Di un Sinodo straordinario sull’Amazzonia si parla ormai da tempo; c’era chi pensava che si sarebbe svolto addirittura in questo mese di ottobre, ma in loco. Fonti brasiliane ci avevano riportato che proprio il card. Hummes avrebbe assicurato, confidenzialmente, l’uscita di un documento che aprisse la strada ai “viri probati” già intorno a questo Natale. Ottobre 2019 sembra quindi una data piuttosto lontana; così come è interessante notare che l’evento si svolgerà a Roma. Se da un lato questa scelta darà una rilevanza maggiore al tema, ai lavori e alle conclusioni, si può pensare che a Roma un controllo sullo svolgimento sarà molto più agevole, evitando possibili deviazioni impreviste e imbarazzanti. E a meno che non vi sia una decisione e un’iniziativa del Pontefice sui viri probati avulsa dal contesto del Sinodo, anche il traguardo così desiderato dal card. Hummes sembra spostato in avanti temporalmente. Già da tempo nel dibattito che si svolge in Brasile su questo tema si afferma che il tema dei ministri ordinati locali, sposati o meno, che possano amministrare i sacramenti e guidare le comunità non può essere eluso.

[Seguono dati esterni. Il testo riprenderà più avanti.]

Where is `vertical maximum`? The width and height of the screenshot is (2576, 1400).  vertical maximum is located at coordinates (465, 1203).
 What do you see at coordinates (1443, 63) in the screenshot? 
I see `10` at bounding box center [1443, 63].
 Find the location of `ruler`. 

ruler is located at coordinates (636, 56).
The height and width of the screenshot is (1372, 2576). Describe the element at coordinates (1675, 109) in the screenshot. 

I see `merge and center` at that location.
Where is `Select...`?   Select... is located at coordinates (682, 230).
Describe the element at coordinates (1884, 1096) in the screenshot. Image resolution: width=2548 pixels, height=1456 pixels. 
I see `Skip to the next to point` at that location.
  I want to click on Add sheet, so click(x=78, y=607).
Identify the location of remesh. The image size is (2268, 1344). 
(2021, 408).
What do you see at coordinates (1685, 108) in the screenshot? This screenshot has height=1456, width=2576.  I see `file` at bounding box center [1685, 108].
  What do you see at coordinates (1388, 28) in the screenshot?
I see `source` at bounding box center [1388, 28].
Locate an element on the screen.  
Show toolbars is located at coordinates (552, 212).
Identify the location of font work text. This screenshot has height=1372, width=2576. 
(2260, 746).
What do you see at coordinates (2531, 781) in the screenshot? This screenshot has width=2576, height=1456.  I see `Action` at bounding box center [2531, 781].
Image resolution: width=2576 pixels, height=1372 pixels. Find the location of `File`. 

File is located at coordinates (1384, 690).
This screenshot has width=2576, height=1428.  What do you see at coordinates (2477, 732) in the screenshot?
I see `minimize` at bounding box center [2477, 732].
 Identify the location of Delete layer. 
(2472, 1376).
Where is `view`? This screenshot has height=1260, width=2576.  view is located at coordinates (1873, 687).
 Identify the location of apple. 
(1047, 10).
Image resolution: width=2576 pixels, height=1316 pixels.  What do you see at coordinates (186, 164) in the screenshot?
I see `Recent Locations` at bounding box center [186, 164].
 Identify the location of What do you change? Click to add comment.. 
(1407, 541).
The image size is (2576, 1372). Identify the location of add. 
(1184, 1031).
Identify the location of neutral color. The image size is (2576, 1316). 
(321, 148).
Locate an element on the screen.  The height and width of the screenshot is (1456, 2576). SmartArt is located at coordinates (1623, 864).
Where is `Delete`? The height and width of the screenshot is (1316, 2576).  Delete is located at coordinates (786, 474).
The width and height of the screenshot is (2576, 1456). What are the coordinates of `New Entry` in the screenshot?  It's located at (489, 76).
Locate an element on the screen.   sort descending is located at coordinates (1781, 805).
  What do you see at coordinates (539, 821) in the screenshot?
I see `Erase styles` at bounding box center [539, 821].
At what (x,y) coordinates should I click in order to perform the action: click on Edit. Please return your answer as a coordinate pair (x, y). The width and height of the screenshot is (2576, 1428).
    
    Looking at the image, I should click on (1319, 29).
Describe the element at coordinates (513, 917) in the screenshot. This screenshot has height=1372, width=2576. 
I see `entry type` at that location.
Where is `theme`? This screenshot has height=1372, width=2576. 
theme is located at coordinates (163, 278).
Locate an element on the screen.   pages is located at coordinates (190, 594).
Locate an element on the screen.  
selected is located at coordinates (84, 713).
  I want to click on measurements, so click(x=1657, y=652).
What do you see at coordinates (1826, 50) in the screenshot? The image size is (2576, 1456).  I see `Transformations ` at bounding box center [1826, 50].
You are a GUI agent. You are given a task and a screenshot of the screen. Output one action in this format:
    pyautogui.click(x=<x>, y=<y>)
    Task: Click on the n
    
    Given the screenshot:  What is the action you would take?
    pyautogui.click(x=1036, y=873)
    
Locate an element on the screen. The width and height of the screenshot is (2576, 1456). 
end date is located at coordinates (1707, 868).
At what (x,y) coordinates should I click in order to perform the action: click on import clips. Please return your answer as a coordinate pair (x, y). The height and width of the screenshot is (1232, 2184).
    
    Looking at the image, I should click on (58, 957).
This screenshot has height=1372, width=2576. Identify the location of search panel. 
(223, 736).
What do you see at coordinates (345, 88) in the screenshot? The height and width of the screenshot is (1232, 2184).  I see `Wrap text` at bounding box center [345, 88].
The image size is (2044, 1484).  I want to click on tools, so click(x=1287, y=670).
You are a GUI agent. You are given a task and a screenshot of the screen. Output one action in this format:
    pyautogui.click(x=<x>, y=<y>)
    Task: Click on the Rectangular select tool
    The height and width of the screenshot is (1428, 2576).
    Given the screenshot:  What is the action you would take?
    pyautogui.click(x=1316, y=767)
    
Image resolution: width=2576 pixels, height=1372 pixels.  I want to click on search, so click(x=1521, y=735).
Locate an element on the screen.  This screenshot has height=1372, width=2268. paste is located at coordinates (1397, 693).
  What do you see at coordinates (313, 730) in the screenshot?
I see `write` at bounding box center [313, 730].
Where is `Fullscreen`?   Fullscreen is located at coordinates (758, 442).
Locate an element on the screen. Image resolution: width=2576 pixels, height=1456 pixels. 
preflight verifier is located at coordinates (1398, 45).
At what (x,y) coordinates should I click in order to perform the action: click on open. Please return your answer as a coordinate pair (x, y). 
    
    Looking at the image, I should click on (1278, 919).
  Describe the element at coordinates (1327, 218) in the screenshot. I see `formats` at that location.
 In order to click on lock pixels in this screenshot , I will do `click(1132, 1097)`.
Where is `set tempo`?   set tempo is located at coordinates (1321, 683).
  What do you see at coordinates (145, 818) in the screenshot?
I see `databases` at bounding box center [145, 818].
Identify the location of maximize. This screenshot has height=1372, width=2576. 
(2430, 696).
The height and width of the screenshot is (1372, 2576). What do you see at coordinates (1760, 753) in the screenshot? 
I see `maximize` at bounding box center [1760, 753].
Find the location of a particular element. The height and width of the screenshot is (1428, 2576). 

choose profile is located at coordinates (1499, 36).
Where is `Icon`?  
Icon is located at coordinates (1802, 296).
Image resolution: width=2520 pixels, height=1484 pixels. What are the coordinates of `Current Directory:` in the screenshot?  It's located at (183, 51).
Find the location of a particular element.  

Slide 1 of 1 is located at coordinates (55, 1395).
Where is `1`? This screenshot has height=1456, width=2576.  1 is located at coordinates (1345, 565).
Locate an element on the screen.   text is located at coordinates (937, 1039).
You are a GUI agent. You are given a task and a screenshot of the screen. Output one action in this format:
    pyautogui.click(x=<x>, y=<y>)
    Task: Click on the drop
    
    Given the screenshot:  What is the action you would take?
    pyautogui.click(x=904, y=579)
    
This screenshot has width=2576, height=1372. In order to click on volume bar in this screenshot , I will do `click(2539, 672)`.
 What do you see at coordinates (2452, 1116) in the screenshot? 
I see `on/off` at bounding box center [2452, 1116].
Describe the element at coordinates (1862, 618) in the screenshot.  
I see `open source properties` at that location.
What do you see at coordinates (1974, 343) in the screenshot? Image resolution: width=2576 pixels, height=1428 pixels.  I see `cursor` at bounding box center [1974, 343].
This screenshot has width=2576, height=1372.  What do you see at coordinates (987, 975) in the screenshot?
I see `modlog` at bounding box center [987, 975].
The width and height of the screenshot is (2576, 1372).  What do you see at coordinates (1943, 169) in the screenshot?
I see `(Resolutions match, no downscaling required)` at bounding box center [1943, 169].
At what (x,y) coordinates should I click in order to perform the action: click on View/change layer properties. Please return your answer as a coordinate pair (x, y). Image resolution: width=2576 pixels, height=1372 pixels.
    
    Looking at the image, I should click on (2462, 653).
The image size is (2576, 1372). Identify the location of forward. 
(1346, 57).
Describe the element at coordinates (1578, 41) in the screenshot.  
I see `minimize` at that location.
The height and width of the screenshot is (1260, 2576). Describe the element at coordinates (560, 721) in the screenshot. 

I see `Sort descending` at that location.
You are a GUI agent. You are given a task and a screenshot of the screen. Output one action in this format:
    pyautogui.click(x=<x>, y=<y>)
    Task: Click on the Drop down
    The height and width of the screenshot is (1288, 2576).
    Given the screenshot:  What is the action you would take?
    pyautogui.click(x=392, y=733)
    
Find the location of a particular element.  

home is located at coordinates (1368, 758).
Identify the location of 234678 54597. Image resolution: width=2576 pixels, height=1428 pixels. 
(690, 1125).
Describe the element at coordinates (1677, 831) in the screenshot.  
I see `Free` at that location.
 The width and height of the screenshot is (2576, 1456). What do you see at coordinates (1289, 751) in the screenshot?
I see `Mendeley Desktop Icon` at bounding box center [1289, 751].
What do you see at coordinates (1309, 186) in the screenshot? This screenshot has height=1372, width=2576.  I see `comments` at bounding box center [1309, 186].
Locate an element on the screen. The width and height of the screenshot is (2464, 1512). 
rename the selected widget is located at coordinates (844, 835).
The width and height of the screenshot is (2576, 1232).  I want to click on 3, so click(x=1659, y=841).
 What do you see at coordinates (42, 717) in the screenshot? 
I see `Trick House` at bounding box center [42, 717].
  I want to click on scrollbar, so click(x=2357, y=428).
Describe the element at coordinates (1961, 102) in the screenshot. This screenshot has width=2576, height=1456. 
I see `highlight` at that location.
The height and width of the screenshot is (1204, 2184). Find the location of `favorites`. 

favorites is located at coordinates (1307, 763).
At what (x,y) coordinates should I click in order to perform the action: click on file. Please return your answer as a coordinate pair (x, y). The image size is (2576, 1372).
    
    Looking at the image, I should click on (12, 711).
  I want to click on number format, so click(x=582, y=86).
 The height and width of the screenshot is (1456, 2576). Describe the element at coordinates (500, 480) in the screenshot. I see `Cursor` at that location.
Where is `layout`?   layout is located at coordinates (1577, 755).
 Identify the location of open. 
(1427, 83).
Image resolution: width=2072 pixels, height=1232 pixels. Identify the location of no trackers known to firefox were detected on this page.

Molti pensano che debbano essere identificati direttamente dalla loro comunità, e aiutati dai vescovi. Hummes e altri ritengono che sia una strada da imboccare anche per rispondere alla presenza crescente degli evangelici neo-pentecostali. 

Don José Albuquerque de Araújo, vescovo di Manaus (Stato di Amazonas), osservava che “il pastore evangelico ha una sua famiglia ed è vicino alla persona in difficoltà nella situazioni più periferiche, è subito al suo fianco se sorge qualche problema”. I cattolici dovrebbero essere in grado di fare lo stesso. “In certi luoghi, aspettare che siano le persone a cercarci è un metodo che non funziona”.  Altri ritengono però che non sia necessaria questa soluzione, e che sarebbe preferibile chiedere agli ordini religiosi, sia quelli antichi che quelli di nuova formazione, che in America Latina non mancano, e sono ricchi di vocazioni, di compiere uno sforzo generoso e inviare propri confratelli in quel campo di missione.

Non c’è dubbio comunque che nel momento in cui si andrà a discutere del problema, le voci di coloro che sono a favore dei viri probati saranno numerose, e le soluzioni proposte le più varie; compresa quella di “comunità ordinata”, cioè della co-presenza di due o tre laici ordinati e resi abili a impartire i sacramenti. La strada del Sinodo per giungere a questo obiettivo, come ha spiegato molte volte il card. Hummes nelle sue visite alle diocesi, è stata indicata direttamente dal Pontefice. E l’ha confermata un vescovo brasiliano austriaco, riportando le parole ricevute durante un’udienza: “Il Papa non può prendere tutto in mano personalmente da Roma”. I vescovi locali, che conoscono meglio i bisogni delle comunità, devono “presentare proposte molto concrete. Dovremmo essere corajudos, ha detto in spagnolo, che significa coraggiosi, audaci. Un vescovo non dovrebbe muoversi da solo, ha detto il Papa. Le conferenze episcopali regionali e nazionali dovrebbero accordarsi su proposte di riforma. E poi portare queste proposte a Roma”.

Ma l’interesse su questo punto non è limitato all’Amazzonia. Perché se in quella sterminata regione sono le distanze e i collegamenti a creare problemi, altrove è la scomparsa delle vocazioni a rivelarsi drammatica. Così l’esempio delle Amazzoni potrebbe trovare imitatori molto pronti e interessati all’interno di alcune conferenza episcopali europee, come la Germania e il Belgio. C’è chi in realtà vede l’esperimento delle Amazzoni come la punta sottile del cuneo, per scardinare in ultima analisi la regola del celibato nel clero latino.